The nation’s top energy regulator formally accused JPMorgan Chase on Monday of manipulating energy markets, foreshadowing a multimillion-dollar settlement that is expected as early as this week, according to people briefed on the matter.

The action by the Federal Energy Regulatory Commission is largely a formality ahead of the settlement — a deal that is expected to help JPMorgan avert a clash over accusations that the bank orchestrated trading strategies to turn inefficient power plants into profit centers, the people said.

From the outset, JPMorgan, which declined to comment on Monday, has denied any wrongdoing. The bank has also mounted a fierce defense of the top executives who supervised the traders in Houston accused of devising the trading strategies.

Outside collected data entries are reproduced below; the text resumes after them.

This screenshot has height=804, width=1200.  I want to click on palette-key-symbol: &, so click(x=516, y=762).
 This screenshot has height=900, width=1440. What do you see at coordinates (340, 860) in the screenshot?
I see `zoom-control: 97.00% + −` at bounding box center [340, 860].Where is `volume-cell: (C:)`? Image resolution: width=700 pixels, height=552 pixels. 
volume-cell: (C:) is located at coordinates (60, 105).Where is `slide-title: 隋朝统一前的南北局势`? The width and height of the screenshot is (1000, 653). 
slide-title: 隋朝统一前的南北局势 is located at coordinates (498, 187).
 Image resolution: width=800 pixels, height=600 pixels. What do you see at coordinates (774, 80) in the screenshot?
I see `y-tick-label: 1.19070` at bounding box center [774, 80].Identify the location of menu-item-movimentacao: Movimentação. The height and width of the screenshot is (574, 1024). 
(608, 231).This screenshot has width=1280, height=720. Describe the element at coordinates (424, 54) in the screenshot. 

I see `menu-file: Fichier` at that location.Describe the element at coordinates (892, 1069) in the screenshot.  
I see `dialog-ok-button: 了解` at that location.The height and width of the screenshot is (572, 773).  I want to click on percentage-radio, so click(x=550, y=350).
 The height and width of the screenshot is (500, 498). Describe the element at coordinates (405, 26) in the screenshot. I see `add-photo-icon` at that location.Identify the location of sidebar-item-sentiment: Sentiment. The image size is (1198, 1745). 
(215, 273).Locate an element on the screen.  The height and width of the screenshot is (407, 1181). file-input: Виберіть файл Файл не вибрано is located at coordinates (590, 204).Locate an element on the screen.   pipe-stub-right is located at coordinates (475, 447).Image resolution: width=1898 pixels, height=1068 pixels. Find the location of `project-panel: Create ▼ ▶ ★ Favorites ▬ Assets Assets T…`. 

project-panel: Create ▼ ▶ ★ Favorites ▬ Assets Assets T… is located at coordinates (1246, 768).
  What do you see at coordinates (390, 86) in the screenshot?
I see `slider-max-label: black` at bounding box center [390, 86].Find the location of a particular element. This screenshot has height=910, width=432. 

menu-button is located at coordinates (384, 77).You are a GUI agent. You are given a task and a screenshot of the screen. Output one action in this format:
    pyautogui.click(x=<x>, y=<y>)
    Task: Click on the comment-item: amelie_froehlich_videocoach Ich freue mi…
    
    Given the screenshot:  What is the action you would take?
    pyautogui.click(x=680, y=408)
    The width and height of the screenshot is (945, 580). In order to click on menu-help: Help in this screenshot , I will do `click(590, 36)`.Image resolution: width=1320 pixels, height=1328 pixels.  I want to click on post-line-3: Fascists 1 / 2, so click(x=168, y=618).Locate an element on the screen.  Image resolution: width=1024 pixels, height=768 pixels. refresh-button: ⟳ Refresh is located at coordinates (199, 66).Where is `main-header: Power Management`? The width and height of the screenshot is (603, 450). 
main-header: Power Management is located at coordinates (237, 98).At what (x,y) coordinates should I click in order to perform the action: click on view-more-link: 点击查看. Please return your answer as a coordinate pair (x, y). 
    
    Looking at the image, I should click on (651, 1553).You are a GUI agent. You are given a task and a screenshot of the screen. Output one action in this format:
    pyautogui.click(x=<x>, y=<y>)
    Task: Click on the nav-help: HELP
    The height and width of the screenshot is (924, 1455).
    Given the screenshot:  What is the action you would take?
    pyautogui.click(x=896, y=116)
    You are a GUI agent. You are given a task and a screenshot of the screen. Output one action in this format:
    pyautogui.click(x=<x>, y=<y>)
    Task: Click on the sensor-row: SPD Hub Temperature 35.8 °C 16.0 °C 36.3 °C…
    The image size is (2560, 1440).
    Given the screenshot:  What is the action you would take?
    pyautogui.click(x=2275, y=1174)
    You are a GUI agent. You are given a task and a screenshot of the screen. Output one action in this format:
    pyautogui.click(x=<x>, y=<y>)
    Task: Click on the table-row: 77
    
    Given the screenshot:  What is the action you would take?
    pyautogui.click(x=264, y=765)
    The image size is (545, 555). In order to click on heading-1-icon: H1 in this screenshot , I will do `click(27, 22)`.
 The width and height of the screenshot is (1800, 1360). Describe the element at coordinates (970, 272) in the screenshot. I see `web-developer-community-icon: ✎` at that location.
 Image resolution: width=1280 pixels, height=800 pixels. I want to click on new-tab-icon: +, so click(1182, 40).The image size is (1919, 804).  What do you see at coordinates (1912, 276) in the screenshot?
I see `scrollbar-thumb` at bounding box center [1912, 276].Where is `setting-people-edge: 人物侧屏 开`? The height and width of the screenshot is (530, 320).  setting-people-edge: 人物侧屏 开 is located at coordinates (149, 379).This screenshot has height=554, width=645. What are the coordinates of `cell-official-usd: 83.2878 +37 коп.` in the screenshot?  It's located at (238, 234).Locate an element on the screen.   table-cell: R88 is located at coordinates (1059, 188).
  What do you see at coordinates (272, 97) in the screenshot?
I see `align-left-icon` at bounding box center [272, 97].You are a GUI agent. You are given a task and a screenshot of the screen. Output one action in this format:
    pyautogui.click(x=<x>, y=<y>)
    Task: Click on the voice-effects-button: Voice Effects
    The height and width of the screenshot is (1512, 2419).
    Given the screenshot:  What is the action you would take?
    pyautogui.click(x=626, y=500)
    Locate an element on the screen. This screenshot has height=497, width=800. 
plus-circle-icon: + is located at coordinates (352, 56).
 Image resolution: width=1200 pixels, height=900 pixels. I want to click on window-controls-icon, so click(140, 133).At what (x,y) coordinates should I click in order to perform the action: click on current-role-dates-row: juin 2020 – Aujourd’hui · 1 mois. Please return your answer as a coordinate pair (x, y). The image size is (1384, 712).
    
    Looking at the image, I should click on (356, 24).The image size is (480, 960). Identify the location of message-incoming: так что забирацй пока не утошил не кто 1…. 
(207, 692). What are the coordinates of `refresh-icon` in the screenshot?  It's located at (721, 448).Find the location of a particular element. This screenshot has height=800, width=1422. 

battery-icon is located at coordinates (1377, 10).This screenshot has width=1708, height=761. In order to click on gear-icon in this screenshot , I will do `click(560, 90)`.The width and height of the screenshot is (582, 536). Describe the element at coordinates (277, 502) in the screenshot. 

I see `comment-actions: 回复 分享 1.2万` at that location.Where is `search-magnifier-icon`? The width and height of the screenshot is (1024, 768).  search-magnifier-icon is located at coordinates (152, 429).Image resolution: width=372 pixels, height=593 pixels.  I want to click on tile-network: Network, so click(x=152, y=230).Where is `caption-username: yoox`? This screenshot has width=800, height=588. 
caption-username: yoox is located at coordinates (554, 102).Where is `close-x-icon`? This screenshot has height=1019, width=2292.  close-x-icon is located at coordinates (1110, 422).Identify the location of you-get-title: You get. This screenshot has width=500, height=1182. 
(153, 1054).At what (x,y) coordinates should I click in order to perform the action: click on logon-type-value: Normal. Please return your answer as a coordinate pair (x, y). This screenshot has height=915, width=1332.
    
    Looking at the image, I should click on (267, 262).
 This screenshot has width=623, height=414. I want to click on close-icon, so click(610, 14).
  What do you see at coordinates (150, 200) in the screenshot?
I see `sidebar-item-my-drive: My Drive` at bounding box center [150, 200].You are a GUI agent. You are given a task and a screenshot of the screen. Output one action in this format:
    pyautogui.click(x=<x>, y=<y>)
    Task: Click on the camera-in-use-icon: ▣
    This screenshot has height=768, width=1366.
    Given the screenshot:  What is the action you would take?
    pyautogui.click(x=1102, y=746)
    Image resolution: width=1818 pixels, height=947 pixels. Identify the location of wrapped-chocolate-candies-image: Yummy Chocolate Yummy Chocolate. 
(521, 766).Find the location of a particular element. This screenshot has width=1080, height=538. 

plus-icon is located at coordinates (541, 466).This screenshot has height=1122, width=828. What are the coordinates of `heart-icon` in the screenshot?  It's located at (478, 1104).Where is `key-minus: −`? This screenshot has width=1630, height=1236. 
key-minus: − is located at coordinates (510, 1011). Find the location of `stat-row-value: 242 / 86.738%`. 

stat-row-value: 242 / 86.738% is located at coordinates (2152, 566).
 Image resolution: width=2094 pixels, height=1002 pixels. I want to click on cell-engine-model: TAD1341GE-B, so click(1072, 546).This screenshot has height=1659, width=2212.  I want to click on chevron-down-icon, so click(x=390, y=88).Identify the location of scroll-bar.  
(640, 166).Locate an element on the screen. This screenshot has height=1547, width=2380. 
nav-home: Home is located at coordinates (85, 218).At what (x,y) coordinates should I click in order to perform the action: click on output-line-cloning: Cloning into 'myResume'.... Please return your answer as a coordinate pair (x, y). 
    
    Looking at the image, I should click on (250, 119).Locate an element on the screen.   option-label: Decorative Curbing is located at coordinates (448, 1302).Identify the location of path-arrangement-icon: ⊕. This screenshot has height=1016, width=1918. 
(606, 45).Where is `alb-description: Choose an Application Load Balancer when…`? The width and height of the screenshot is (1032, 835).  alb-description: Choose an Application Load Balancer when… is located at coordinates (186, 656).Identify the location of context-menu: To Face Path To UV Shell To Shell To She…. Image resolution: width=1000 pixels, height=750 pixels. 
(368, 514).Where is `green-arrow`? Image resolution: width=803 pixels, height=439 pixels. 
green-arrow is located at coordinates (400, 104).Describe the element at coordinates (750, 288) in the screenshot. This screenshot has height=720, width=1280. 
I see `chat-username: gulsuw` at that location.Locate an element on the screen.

The accusations against JPMorgan stem from its rights to sell electricity from power plants. The rights come from assets the bank acquired in the 2008 takeover of Bear Stearns.

To transform the power plants into profit generators, the agency contends, JPMorgan’s traders adopted eight different “schemes” from September 2010 to June 2011. Under the plan, the traders offered the electricity at prices that appeared falsely attractive to state energy authorities. The effort prompted authorities in California and Michigan to make excessive payments that helped drive up energy prices, the regulator said.

The settlement could cost the bank about $500 million, according to the people briefed on the matter.

Accusations of market manipulation surfaced this spring in a confidential commission document, reviewed by The New York Times, that outlined a pattern of illegal trading in the electricity markets of California and Michigan. The document, a warning shot that investigators would recommend that the agency pursue civil charges, also contended that a senior JPMorgan executive, Blythe Masters, gave “false and misleading statements” under oath.

Ms. Masters, however, was not included in the regulator’s formal notice on Monday. JPMorgan contends she never made false statements under oath.

Initially, investigators planned to recommend that the agency hold Ms. Masters and three of her employees “individually liable.” The investigators backed away from that decision, the people briefed on the matter said.